| YOUR TASK |
The entries below must be transcribed exactly. Leave nothing out.

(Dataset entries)
=== Begin Enclosure ===
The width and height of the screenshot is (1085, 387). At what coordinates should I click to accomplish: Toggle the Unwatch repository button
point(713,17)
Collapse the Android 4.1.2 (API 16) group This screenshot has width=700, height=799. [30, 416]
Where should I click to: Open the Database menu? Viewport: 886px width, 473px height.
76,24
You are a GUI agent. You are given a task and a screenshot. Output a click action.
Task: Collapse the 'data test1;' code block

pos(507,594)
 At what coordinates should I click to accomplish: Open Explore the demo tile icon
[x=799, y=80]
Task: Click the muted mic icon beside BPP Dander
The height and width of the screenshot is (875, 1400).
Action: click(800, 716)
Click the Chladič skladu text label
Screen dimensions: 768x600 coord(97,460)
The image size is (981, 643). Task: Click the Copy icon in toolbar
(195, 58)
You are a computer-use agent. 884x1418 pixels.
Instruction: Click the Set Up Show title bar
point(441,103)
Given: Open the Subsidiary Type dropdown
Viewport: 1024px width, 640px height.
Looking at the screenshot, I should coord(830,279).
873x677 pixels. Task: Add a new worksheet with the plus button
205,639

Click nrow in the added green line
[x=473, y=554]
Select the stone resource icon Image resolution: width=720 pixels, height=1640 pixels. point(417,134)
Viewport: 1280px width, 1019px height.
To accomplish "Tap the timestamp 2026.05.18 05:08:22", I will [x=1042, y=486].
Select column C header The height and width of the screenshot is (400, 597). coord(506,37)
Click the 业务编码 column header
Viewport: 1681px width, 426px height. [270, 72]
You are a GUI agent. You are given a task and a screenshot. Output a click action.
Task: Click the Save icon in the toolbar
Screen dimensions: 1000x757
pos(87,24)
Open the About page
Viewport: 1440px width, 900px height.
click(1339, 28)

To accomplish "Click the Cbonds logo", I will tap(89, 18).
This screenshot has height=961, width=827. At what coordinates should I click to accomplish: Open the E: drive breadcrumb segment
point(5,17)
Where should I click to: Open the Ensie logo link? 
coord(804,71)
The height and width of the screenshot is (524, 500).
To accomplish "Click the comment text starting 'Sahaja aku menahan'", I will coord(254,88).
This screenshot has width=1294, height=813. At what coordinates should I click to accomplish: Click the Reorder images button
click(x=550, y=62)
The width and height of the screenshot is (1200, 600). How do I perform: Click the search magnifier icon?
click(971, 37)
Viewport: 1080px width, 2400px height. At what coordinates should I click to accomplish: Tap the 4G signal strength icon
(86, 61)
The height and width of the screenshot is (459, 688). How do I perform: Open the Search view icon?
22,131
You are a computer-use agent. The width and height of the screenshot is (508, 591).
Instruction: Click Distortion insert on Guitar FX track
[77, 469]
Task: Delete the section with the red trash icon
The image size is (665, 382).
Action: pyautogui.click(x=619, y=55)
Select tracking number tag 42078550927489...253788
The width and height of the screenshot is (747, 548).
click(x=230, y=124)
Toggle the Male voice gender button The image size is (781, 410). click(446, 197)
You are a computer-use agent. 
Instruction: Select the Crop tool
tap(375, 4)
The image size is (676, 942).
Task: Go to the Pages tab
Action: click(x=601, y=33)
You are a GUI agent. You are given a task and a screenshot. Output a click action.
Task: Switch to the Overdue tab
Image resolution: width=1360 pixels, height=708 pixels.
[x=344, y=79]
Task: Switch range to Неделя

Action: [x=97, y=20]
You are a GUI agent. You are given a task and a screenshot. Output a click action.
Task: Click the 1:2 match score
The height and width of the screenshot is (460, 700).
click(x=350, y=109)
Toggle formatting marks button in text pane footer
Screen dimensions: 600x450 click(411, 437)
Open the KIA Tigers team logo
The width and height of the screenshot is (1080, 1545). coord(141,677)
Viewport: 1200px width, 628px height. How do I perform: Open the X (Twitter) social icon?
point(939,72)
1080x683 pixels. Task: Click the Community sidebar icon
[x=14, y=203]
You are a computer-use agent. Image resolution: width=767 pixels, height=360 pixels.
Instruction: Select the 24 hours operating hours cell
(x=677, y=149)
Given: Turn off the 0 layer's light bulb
=== End Enclosure ===
| TASK ANSWER |
The width and height of the screenshot is (1085, 387). At what coordinates should I click to accomplish: Toggle the Unwatch repository button
point(713,17)
Collapse the Android 4.1.2 (API 16) group This screenshot has width=700, height=799. [30, 416]
Where should I click to: Open the Database menu? Viewport: 886px width, 473px height.
76,24
You are a GUI agent. You are given a task and a screenshot. Output a click action.
Task: Collapse the 'data test1;' code block

pos(507,594)
 At what coordinates should I click to accomplish: Open Explore the demo tile icon
[x=799, y=80]
Task: Click the muted mic icon beside BPP Dander
The height and width of the screenshot is (875, 1400).
Action: click(800, 716)
Click the Chladič skladu text label
Screen dimensions: 768x600 coord(97,460)
The image size is (981, 643). Task: Click the Copy icon in toolbar
(195, 58)
You are a computer-use agent. 884x1418 pixels.
Instruction: Click the Set Up Show title bar
point(441,103)
Given: Open the Subsidiary Type dropdown
Viewport: 1024px width, 640px height.
Looking at the screenshot, I should coord(830,279).
873x677 pixels. Task: Add a new worksheet with the plus button
205,639

Click nrow in the added green line
[x=473, y=554]
Select the stone resource icon Image resolution: width=720 pixels, height=1640 pixels. point(417,134)
Viewport: 1280px width, 1019px height.
To accomplish "Tap the timestamp 2026.05.18 05:08:22", I will [x=1042, y=486].
Select column C header The height and width of the screenshot is (400, 597). coord(506,37)
Click the 业务编码 column header
Viewport: 1681px width, 426px height. [270, 72]
You are a GUI agent. You are given a task and a screenshot. Output a click action.
Task: Click the Save icon in the toolbar
Screen dimensions: 1000x757
pos(87,24)
Open the About page
Viewport: 1440px width, 900px height.
click(1339, 28)

To accomplish "Click the Cbonds logo", I will tap(89, 18).
This screenshot has height=961, width=827. At what coordinates should I click to accomplish: Open the E: drive breadcrumb segment
point(5,17)
Where should I click to: Open the Ensie logo link? 
coord(804,71)
The height and width of the screenshot is (524, 500).
To accomplish "Click the comment text starting 'Sahaja aku menahan'", I will coord(254,88).
This screenshot has width=1294, height=813. At what coordinates should I click to accomplish: Click the Reorder images button
click(x=550, y=62)
The width and height of the screenshot is (1200, 600). How do I perform: Click the search magnifier icon?
click(971, 37)
Viewport: 1080px width, 2400px height. At what coordinates should I click to accomplish: Tap the 4G signal strength icon
(86, 61)
The height and width of the screenshot is (459, 688). How do I perform: Open the Search view icon?
22,131
You are a computer-use agent. The width and height of the screenshot is (508, 591).
Instruction: Click Distortion insert on Guitar FX track
[77, 469]
Task: Delete the section with the red trash icon
The image size is (665, 382).
Action: pyautogui.click(x=619, y=55)
Select tracking number tag 42078550927489...253788
The width and height of the screenshot is (747, 548).
click(x=230, y=124)
Toggle the Male voice gender button The image size is (781, 410). click(446, 197)
You are a computer-use agent. 
Instruction: Select the Crop tool
tap(375, 4)
The image size is (676, 942).
Task: Go to the Pages tab
Action: click(x=601, y=33)
You are a GUI agent. You are given a task and a screenshot. Output a click action.
Task: Switch to the Overdue tab
Image resolution: width=1360 pixels, height=708 pixels.
[x=344, y=79]
Task: Switch range to Неделя

Action: [x=97, y=20]
You are a GUI agent. You are given a task and a screenshot. Output a click action.
Task: Click the 1:2 match score
The height and width of the screenshot is (460, 700).
click(x=350, y=109)
Toggle formatting marks button in text pane footer
Screen dimensions: 600x450 click(411, 437)
Open the KIA Tigers team logo
The width and height of the screenshot is (1080, 1545). coord(141,677)
Viewport: 1200px width, 628px height. How do I perform: Open the X (Twitter) social icon?
point(939,72)
1080x683 pixels. Task: Click the Community sidebar icon
[x=14, y=203]
You are a computer-use agent. Image resolution: width=767 pixels, height=360 pixels.
Instruction: Select the 24 hours operating hours cell
(x=677, y=149)
Given: Turn off the 0 layer's light bulb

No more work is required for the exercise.